═════ Dataset content ═════
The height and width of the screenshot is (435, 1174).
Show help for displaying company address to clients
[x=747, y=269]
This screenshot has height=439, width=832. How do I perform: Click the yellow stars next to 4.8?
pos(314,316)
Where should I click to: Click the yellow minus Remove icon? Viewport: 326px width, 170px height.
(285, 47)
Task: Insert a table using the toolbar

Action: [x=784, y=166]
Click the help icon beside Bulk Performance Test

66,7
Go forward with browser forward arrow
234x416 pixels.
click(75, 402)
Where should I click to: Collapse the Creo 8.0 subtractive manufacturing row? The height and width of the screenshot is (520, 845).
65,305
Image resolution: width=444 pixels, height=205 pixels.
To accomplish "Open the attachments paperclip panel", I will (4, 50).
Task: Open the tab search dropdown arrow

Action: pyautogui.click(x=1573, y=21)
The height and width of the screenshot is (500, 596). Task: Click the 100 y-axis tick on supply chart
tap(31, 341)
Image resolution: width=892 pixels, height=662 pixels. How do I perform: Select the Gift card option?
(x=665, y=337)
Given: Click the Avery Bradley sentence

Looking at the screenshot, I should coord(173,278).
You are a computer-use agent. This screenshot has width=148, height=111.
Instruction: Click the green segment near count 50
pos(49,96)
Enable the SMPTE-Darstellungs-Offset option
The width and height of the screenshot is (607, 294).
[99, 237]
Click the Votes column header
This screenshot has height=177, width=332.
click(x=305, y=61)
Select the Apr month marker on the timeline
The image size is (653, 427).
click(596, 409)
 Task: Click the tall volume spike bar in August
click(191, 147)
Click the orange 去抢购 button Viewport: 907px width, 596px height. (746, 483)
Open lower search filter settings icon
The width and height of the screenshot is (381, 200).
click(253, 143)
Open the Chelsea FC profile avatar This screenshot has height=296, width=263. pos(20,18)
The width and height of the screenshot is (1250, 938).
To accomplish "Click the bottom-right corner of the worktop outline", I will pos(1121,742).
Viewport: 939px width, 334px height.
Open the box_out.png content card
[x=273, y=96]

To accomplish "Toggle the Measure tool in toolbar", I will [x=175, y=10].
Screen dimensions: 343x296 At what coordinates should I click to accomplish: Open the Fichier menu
═════
What you will do: All that belongs in the answer is an exact copy of the lines from the start of the records above through the line with "You are a computer-use".

Answer for the task:
The height and width of the screenshot is (435, 1174).
Show help for displaying company address to clients
[x=747, y=269]
This screenshot has height=439, width=832. How do I perform: Click the yellow stars next to 4.8?
pos(314,316)
Where should I click to: Click the yellow minus Remove icon? Viewport: 326px width, 170px height.
(285, 47)
Task: Insert a table using the toolbar

Action: [x=784, y=166]
Click the help icon beside Bulk Performance Test

66,7
Go forward with browser forward arrow
234x416 pixels.
click(75, 402)
Where should I click to: Collapse the Creo 8.0 subtractive manufacturing row? The height and width of the screenshot is (520, 845).
65,305
Image resolution: width=444 pixels, height=205 pixels.
To accomplish "Open the attachments paperclip panel", I will (4, 50).
Task: Open the tab search dropdown arrow

Action: pyautogui.click(x=1573, y=21)
The height and width of the screenshot is (500, 596). Task: Click the 100 y-axis tick on supply chart
tap(31, 341)
Image resolution: width=892 pixels, height=662 pixels. How do I perform: Select the Gift card option?
(x=665, y=337)
Given: Click the Avery Bradley sentence

Looking at the screenshot, I should coord(173,278).
You are a computer-use agent. This screenshot has width=148, height=111.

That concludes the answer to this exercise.